How they did it — The researchers took a large dataset that had sequenced genomes of over 300 individuals from Indonesia and Papa New Guinea, all of whom had Denisovan and Neanderthal DNA. This dataset, which was published in 2019, had sorted out which genes were associated with which archaic hominin but it hadn’t determined, for the Denisovan, exactly the DNA’s functional role.

Examining genomes of 56 Papuans from this dataset, Irene Gallego Romero, a human evolutionary biologist at the University of Melbourne who led the study, and her team compared the Denisovan DNA against another database from the National Institutes of Health called Roadmap Epigenomics, a public catalog of which genes are active in which cell types (basically, the genes that define a cell’s function and other characteristics).

What they found — Gallego Romero and her colleagues discovered that Denisovan DNA in Papuans, more so than Neanderthal DNA, tended to fall in regions of the genome that doesn’t actually make any proteins — called non-coding regions. Despite the name, that doesn’t mean these sequences aren’t important.

“Two percent of the genome is actually [involved] in protein coding,” Gallego Romero tells Inverse. “The rest is what used to be called junk DNA but it’s not junk. Its function is mostly controlling how much of a gene do you express, when do you express it, and what cell types response to what stimulus.”

And regularly, the researchers saw these non-coding Denisovan genetic sequences appeared most active in immune cells compared to Neanderthal DNA. Kelso from the Max Planck Institute for Evolutionary Anthropology says this finding is consistent with other studies that also linked Denisovan DNA to the immune system among Pacific Islanders.

So exactly which immune genes are Denisovan DNA turning off and on? That’s still a bit unknown, says Gallego Romero. That’s because a non-coding sequence isn’t necessarily next to the gene it regulates and there could be more than one gene involved, especially if they’re packed closely to each other. While there is a way to figure that out with advanced genomic tools, such data isn’t yet available for every cell type.

The closest the researchers could get to an answer was by looking at the activity of five specific Denisovan sequences within modified immune cell lines originating from a Papuan human donor. Within these cells, the sequences did different things, turning up or down activity of immune genes they were closest too in ways that may impact how an individual responds to an infection.

Why it matters — This study and others like it are fleshing out this murky picture of how some of our other long-dead prehistoric ancestors influenced our own evolution and health today. Gallego Romero says Denisovan DNA likely conferred a survival advantage, allowing indigenous peoples of the region to adapt and go up against new environmental pathogens as our ancestors were making they’re way out of Africa. According to some studies, this Denisovan DNA may still confer an immunological advantage today.

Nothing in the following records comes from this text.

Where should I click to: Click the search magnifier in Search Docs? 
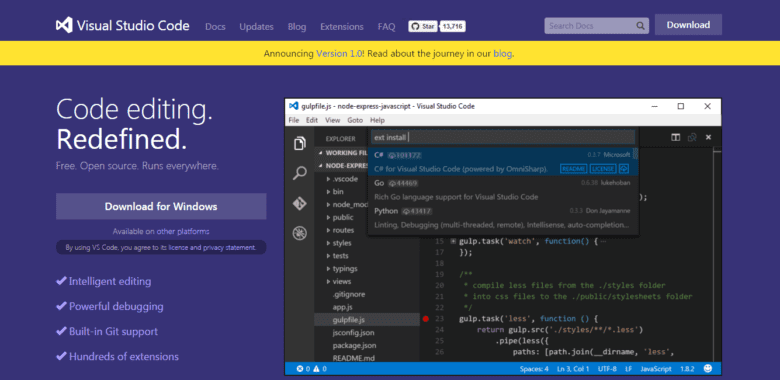pyautogui.click(x=640, y=26)
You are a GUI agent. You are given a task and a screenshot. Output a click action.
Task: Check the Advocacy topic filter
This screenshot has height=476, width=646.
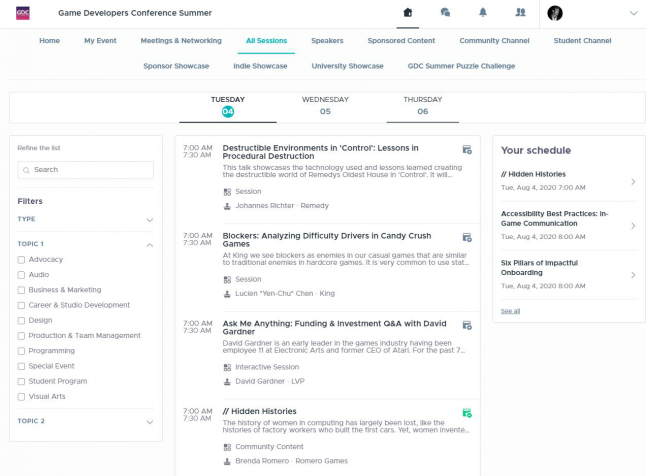coord(22,260)
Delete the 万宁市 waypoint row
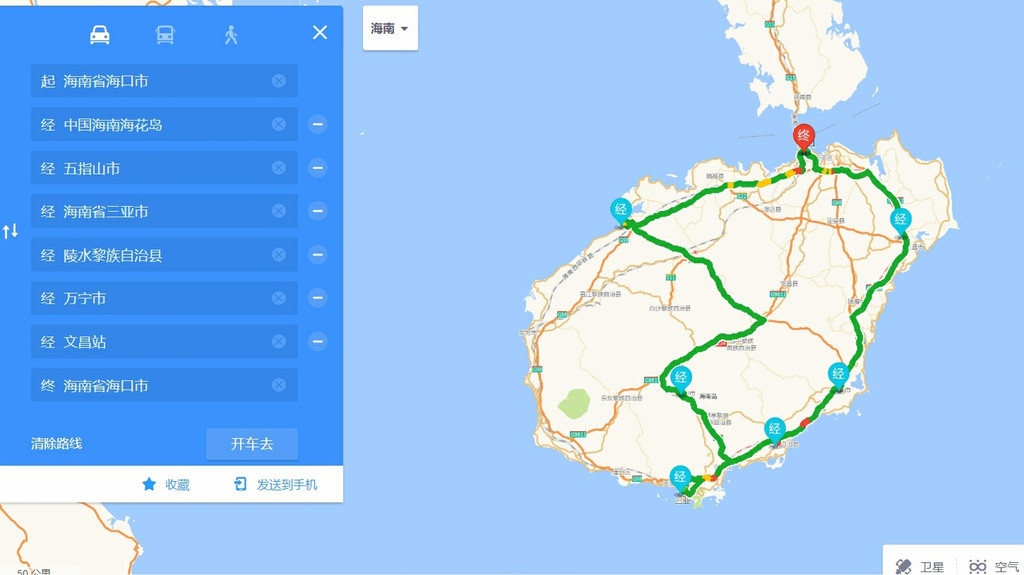This screenshot has height=575, width=1024. point(317,298)
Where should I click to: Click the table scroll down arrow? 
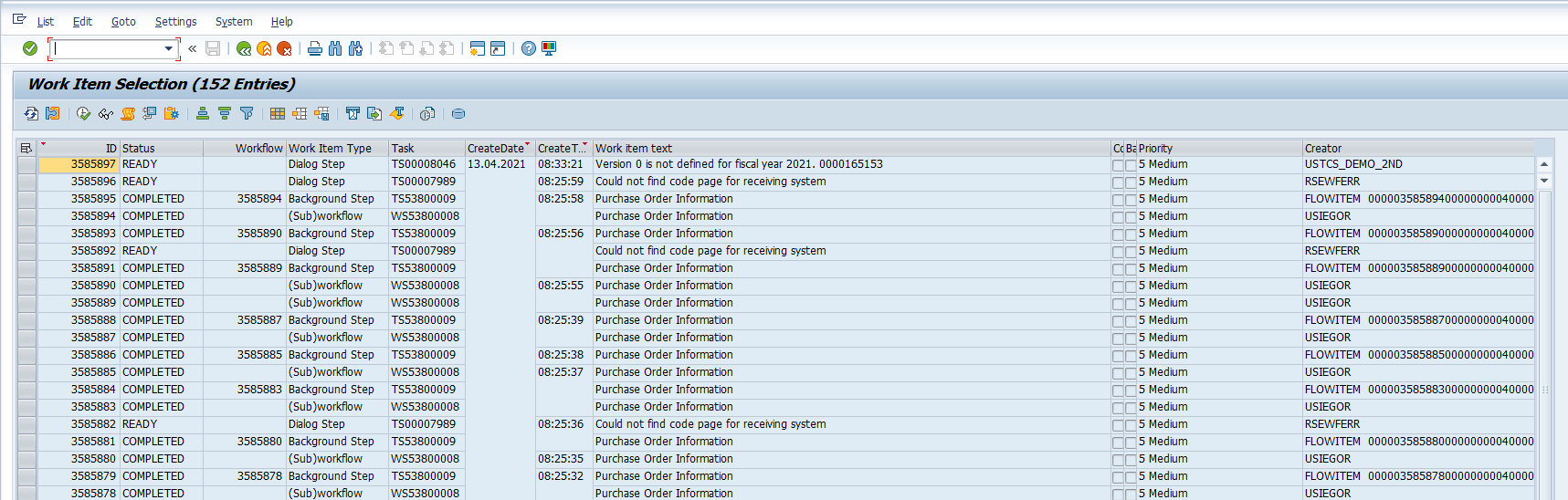(1544, 181)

Aside from that, Gallego Romero says this study and similar research efforts are expanding the diversity of data, which is presently quite lacking.

“The human genetic datasets that have been used to understand Neanderthal DNA or to link it to phenotypes have mostly come from people of European ancestry… and not so much anyone else,” she says. “Denisovan DNA is missing from [genomic datasets], it’s missing from the UK Biobank, which is where you would go to work out what a [gene] does.”

What’s next — Gallego Romero and her team plan to uncover more about Denisovan DNA’s impact on our contemporary genomes and hope to work more closely with researchers in Indonesia and Papa New Guinea who would benefit tremendously from this information.

“This work connects the past and the present of our species in ways that are obvious to people, but I think, again, [makes] the past more knowable and tangible,” she says. “From looking at these genomes, we can understand a lot of what [were] the dynamics of these [ancient] people and what they were up to.”